I meno. L’Allst ha pagato soprattutto il gap offensivo (45%) e gli errori, tra cui 14 battute sbagliate. Non sono bastati i 17 punti di Rempel e i suoi 3 ace, con lui e Marquez fermi al 48% in attacco e una minore continuità complessiva.

In campo - Coach Roberto Piazza schiera Kreling in diagonale con Reggers, Otsuka e Ichino in banda,  Di Martino e Caneschi al centro, con Catania. I padroni di casa del Depestele rispondono con Slight–Rempel, Camden Gianni e Nuno Marques in posto 4, Vlahovic e Wortelboer centrali, libero Verwimp.

La partita - Milano trova il primo allungo con il servizio di Kreling (4-6). Rempel e Marques riportano il punteggio in parità (10-10), ma è ancora Reggers a firmare il break (11-13). L’ace di Caneschi e il muro di Di Martino scavano il solco (12-17). Allianz Milano gestisce il vantaggio fino al 18-25 finale, dominando in attacco (62% contro 39%) e con Reggers e Otsuka protagonisti.

Parte forte Milano in avvio di secondo set con l’ace di Reggers  e prende subito il controllo (5-10). Depestele prova a fermare il gioco, ma i lombardi restano avanti grazie alla continuità offensiva. Aalst accorcia (16-19), ma un nuovo allungo di Milano chiude il set: decisivo l’ace di Otsuka per il 19-25. Allianz efficace al servizio (3 ace a 0).

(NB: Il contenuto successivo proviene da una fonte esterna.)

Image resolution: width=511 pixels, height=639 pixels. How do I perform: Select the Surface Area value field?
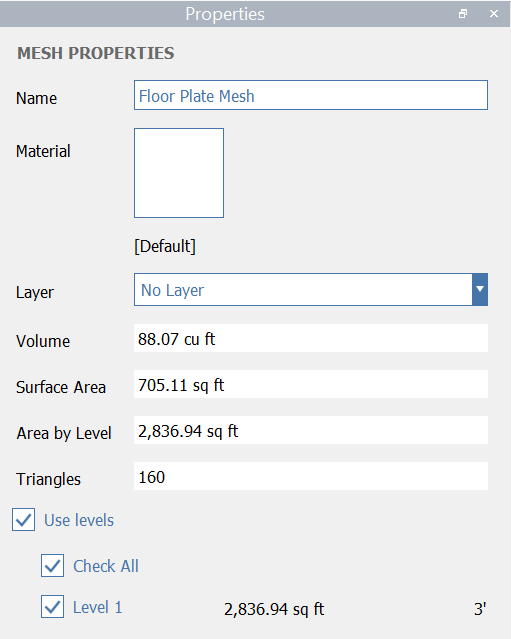point(311,384)
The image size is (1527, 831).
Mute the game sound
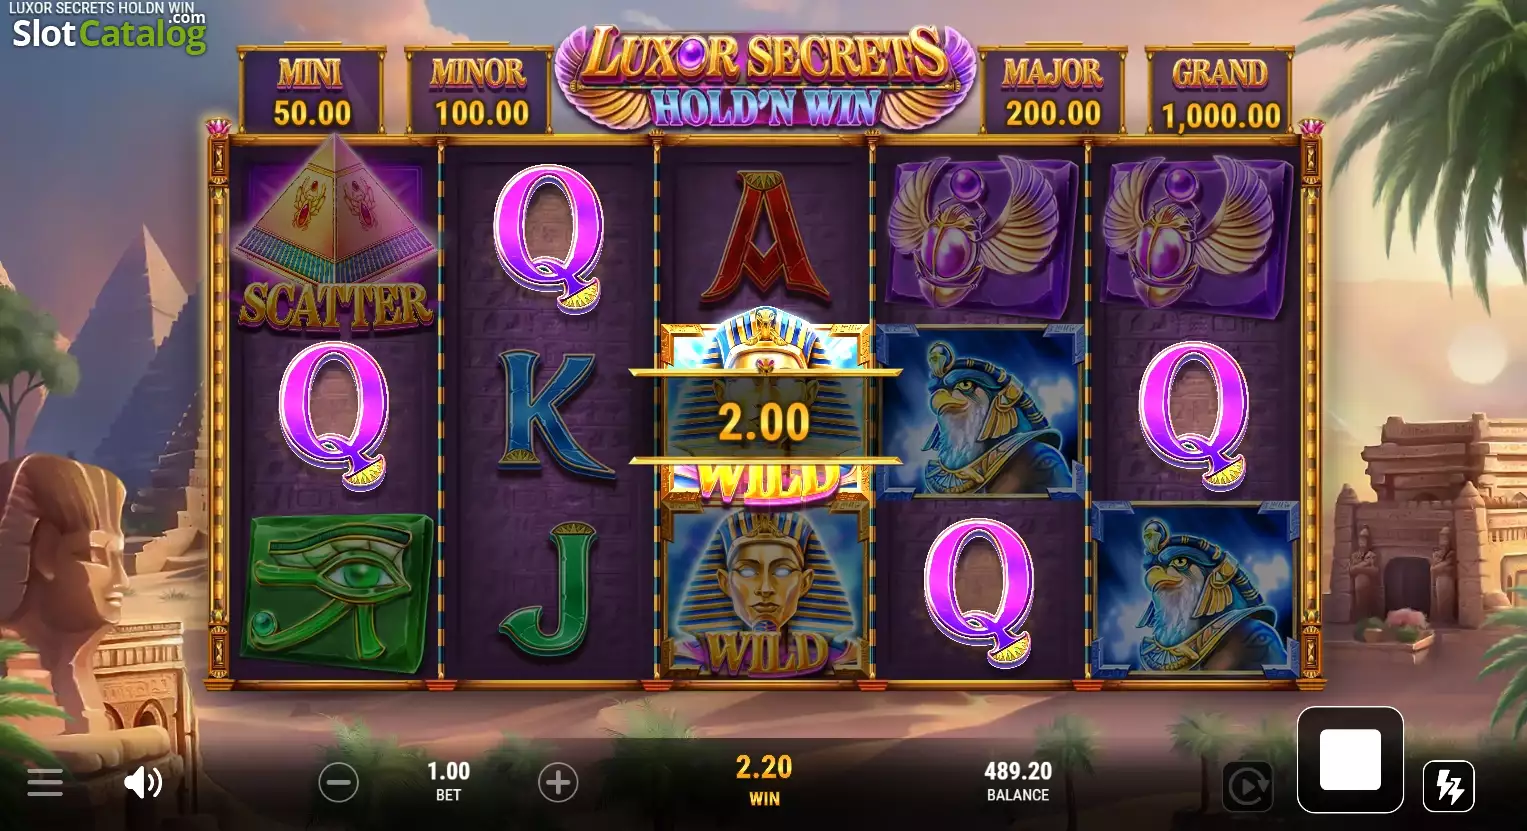click(x=143, y=782)
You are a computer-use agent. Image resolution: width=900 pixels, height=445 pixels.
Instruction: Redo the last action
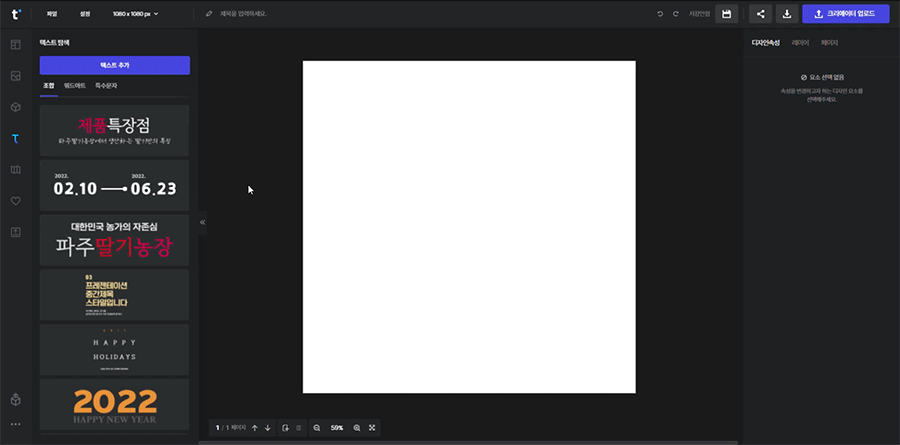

Avvio punto a punto, poi Rempel firma il sorpasso (8-7) nell'avvio di terzo parziale. Milano reagisce con il muro di Reggers e il break di Ichino (9-10). L’ace di Reggers e quello di Ichino indirizzano il set (12-16), con Otsuka a consolidare il vantaggio (12-17). Aalst tenta la rimonta con due ace di Rempel (17-20), ma Milano gestisce il finale. Reggers firma il 21-24 e il giovane Alessandro Benacchio chiude sul 22-25.